Danses balinaises traditionnelles à Sebatu, le 8 juillet 2007

Nous avons effectué le lendemain une balade entre Sebatu et le temple (important) de Gunung Kawi qui se trouve dans les environs. Mais malheureusement la météo pour cette randonnée dans les rizières n’était pas idéale. 

Canards dans une rizière près de Sebatu, le 9 juillet 2007

Le terrain dans ce secteur est assez plat (nous sommes situés sur un plateau), mais il y a tout de même des ravines à franchir de temps en temps. Dans l’une de ces ravines nous avons surpris des villageoises en train de se laver, mais elles n’ont pas eu l’air gênées plus que cela de notre passage.

Les photos suivantes ont été prises à proximité du temple de Gunung Kawi, lui aussi situé au fond d’une ravine. On accède au temple en descendant un escalier de 230 marches.

Arrivée au temple de Gunung Kawi, le 9 juillet 2007

Le temple de Gunung Kawi est l’un des plus anciens de Bali, certaines parties datent du XIe siècle. En l’occurrence, des anciennes tombes royales sculptées dans la roche, qui très exactement sont des cénotaphes puisque les hindous sont incinérés. La partie plus récente du temple contient des mérus comme dans les autres temples de Bali. On trouve ici néanmoins, et c’est une autre originalité de ce temple, une partie troglodyte, très vénérée. Malheureusement le temple de Gunung Kawi est assez touristique.

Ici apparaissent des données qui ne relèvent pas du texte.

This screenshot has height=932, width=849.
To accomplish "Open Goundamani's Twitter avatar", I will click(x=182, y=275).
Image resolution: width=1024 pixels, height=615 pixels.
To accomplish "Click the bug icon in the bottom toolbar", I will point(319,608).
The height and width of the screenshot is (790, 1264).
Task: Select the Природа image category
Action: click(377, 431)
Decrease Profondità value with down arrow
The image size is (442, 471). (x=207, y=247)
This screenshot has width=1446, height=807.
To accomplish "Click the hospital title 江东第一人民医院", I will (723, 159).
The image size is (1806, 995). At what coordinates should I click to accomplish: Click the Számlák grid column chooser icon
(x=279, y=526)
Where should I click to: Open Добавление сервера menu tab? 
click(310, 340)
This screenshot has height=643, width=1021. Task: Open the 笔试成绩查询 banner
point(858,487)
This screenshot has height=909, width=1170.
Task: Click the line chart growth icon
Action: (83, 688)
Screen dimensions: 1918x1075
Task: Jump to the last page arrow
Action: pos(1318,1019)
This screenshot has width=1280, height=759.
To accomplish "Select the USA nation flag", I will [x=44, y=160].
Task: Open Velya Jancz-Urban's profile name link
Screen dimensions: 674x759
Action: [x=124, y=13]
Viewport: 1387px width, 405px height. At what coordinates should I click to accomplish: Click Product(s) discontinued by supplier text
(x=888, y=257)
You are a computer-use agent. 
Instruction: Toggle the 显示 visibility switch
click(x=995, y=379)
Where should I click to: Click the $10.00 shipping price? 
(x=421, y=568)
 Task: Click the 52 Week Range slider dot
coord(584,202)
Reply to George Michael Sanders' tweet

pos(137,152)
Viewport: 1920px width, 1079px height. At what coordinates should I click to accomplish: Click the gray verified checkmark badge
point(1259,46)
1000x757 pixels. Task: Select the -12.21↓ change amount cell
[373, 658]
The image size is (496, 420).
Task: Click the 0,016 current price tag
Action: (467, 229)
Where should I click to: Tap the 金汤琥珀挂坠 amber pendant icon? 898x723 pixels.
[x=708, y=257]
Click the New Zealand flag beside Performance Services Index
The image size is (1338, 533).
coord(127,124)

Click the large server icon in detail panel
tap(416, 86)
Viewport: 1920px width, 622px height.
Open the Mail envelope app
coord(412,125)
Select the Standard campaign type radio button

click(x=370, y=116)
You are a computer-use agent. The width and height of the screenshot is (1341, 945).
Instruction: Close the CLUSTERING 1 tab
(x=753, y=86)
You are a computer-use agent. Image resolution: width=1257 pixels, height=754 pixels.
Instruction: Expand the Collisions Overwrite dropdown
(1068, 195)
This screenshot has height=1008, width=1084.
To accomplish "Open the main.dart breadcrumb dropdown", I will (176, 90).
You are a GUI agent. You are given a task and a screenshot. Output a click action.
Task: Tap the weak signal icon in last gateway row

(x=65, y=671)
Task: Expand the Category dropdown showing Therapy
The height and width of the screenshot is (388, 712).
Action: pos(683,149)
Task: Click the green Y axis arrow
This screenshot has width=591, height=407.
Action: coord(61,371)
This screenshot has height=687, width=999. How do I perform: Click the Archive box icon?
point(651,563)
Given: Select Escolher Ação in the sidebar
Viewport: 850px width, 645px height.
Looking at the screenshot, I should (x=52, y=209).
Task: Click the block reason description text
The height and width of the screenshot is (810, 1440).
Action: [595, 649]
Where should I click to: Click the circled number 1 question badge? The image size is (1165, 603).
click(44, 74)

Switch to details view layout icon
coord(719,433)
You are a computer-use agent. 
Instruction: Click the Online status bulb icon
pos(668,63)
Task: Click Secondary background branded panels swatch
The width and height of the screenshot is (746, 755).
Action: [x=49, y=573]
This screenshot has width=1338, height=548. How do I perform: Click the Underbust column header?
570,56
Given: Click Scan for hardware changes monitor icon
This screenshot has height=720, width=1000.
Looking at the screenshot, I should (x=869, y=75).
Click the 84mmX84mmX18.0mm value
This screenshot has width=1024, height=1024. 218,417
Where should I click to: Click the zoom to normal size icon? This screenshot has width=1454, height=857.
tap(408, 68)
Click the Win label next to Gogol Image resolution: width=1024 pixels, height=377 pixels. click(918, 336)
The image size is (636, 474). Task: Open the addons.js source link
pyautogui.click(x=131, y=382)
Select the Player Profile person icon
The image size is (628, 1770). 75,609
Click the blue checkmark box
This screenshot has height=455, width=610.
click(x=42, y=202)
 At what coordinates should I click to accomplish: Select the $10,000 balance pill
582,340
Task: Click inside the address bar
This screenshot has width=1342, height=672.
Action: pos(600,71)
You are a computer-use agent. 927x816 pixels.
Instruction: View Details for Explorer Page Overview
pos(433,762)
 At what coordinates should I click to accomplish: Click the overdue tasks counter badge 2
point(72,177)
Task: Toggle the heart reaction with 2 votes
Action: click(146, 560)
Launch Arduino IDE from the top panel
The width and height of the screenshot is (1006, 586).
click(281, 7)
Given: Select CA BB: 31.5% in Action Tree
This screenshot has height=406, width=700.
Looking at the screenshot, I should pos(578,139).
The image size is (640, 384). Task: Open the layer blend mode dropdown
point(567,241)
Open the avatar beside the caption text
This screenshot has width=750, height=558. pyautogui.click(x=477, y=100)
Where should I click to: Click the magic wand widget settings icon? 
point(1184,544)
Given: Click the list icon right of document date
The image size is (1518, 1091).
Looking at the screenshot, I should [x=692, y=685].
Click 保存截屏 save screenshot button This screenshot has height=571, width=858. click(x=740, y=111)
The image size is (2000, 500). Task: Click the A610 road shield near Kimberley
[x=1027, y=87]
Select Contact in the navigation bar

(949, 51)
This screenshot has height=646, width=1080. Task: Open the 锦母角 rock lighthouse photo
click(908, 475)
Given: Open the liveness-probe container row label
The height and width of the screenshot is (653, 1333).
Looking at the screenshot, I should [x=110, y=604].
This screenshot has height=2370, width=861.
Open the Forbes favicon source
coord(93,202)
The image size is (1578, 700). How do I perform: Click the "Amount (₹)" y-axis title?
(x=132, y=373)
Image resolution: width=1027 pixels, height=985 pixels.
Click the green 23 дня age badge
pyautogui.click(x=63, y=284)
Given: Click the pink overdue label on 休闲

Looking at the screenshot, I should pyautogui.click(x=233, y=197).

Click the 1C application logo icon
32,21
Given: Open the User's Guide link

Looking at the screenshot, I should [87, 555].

Cénotaphes royaux du XIe siècle dans le temple de Gunung Kawi, le 9 juillet 2007

Dernier temple que nous avons visité à Bali (avant d’embarquer le jour suivant pour Lombok), celui de Besakih au pied du mont Agung. Pour nous y rendre depuis Gunung Kawi, et bien que les deux temples soient assez proches à vol d’oiseau, il nous a fallu parcourir pas mal de kilomètres et remonter jusqu’à la caldeira du Batur : c’est que, comme je l’ai déjà évoqué, les communications à Bali n’existent que parallèlement aux ravines. 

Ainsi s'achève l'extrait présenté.